_TASK STATEMENT_.
In the text below on NHS England's work on prison healthcare and serious incidents, why is NHS England working with HMPPS on a system that lets prison healthcare staff access information in prison records? Please answer in one to three sentences.

Additionally, NHS England is working with Her Majesty’s Prison and Probation Service (HMPPS) to consider a system which allows healthcare staff in prisons to access appropriate and relevant information about prisoners that is currently stored in the prison’s records. This will promote better working between those responsible for the care of prisoners and help the transfer of relevant information when they are due to be released.
The Serious Incident Framework was revised and published by NHS England in March 2015 and describes the process and procedure necessary to make sure that Serious
Incidents are identified correctly, investigated thoroughly and, most importantly, learned from to prevent the likelihood of similar incidents happening again. This framework includes clear guidance for the ownership, commissioning and oversight of all serious incident investigations and helps the health system, nationally and locally, manage serious incidents that cross service and agency boundaries which is exactly what we see described in the report we publish today.

_EXTRACTED ENTRIES_.
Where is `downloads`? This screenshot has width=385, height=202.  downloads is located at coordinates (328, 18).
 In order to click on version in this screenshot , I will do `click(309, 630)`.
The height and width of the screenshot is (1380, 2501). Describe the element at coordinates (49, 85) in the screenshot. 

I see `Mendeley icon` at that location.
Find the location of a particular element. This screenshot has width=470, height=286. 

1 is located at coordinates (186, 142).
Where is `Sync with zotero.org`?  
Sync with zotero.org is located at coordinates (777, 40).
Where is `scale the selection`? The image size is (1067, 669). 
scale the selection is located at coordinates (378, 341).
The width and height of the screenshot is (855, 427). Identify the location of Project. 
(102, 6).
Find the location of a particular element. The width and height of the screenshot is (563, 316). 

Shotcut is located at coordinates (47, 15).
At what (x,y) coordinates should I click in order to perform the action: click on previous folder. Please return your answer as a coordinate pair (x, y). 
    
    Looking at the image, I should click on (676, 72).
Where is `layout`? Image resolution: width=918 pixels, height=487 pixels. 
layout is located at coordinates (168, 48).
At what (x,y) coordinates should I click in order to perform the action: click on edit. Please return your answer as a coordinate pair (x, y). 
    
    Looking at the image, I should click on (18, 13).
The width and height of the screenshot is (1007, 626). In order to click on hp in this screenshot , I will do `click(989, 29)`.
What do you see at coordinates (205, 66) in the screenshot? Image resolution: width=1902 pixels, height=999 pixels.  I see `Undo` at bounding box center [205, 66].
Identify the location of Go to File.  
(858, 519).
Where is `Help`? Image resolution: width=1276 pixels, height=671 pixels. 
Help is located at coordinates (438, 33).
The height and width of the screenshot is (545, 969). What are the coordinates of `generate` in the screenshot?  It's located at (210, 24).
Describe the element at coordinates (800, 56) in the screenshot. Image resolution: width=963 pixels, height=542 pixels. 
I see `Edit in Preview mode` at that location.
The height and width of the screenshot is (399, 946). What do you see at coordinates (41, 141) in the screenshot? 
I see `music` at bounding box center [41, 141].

_RESPONSE BELOW_.
Such a system would promote better working between those responsible for the care of prisoners. It would also help the transfer of relevant information when prisoners are due to be released.